*Short exercise*: Can you rewrite the data starting with the line with "You are a computer-use" and going on through the line with "(x=562, y=245)", with "Select" swapped for "Choose" and everything else unchanged, leaving the pictures out?

*Given entries*:
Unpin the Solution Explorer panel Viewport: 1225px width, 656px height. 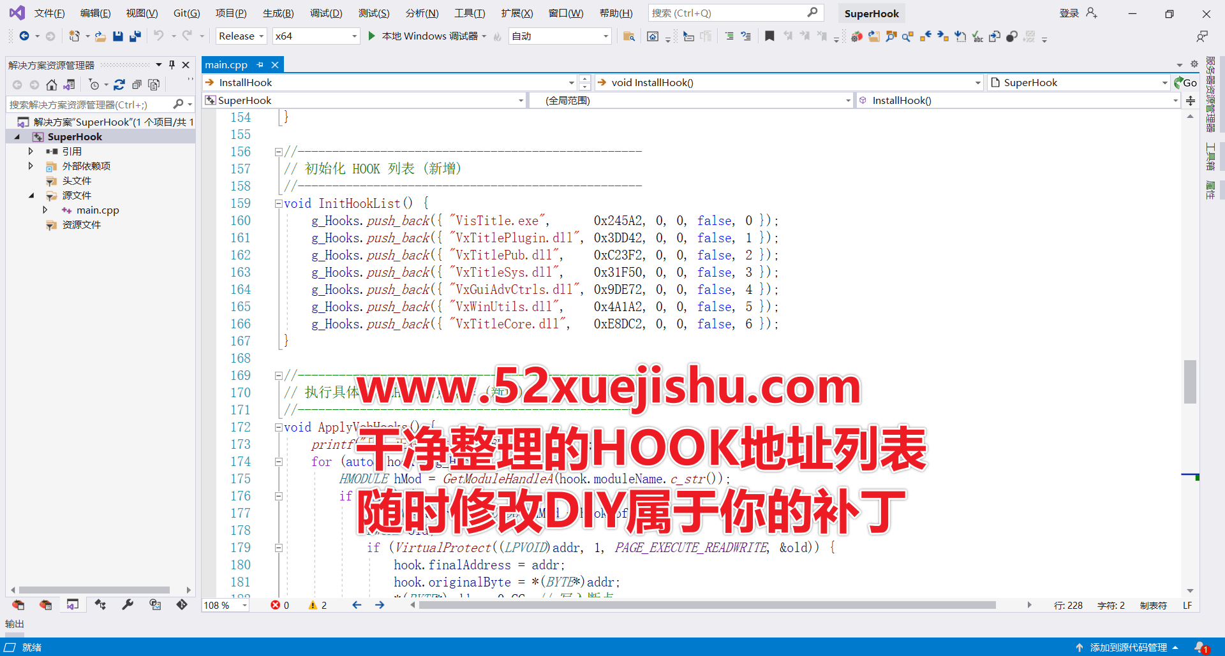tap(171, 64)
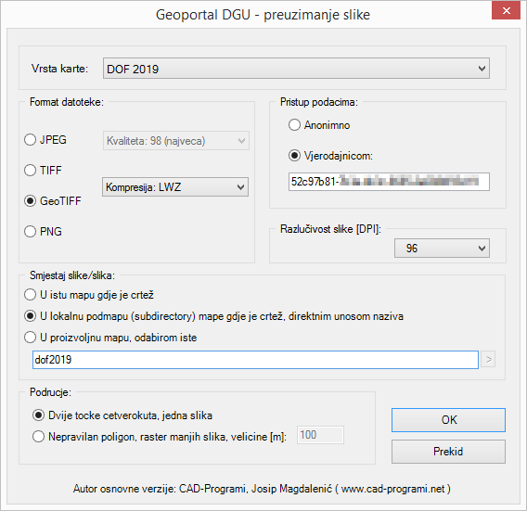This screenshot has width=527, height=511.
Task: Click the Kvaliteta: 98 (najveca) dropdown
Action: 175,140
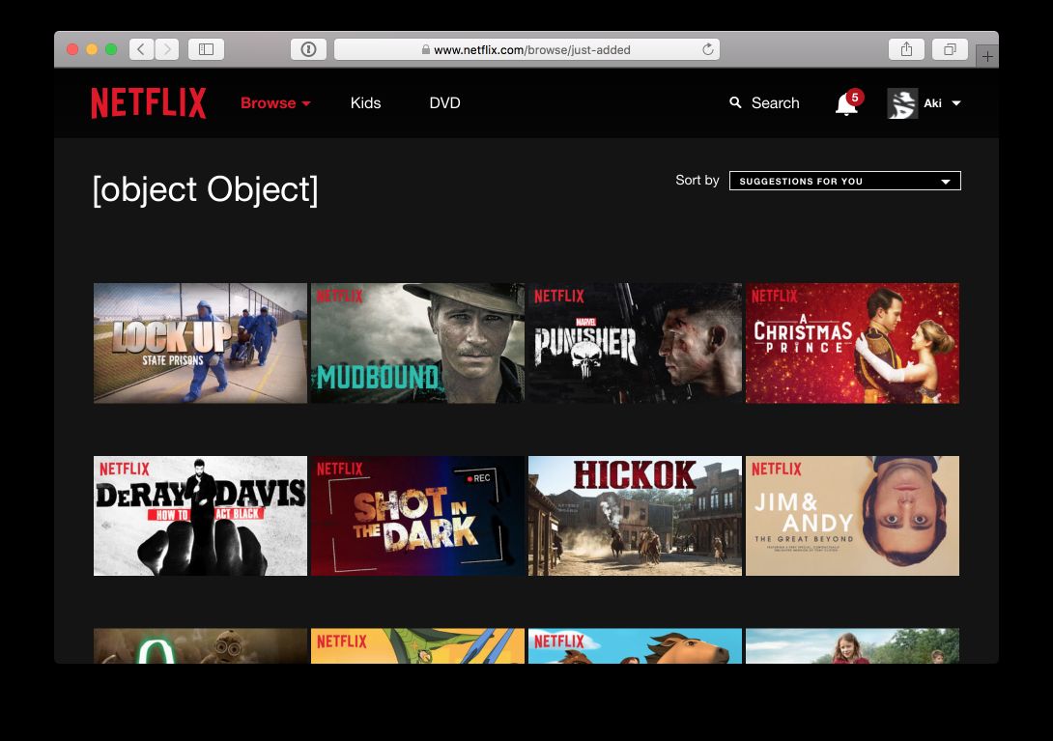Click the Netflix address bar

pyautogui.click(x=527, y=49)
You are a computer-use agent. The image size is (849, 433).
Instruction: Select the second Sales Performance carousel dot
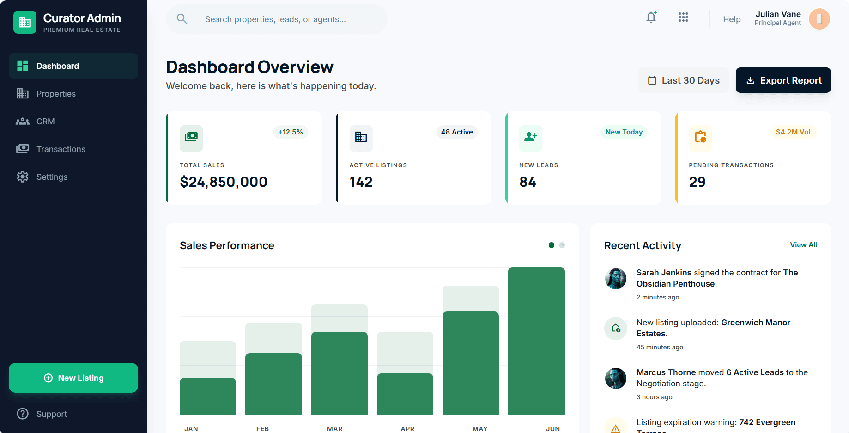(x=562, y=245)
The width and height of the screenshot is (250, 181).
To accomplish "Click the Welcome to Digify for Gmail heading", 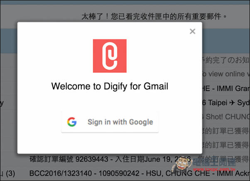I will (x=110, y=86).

*Correct output*:
You are a computer-use agent. The image size is (849, 433).
Instruction: Choose the second Sales Performance carousel dot
(x=562, y=245)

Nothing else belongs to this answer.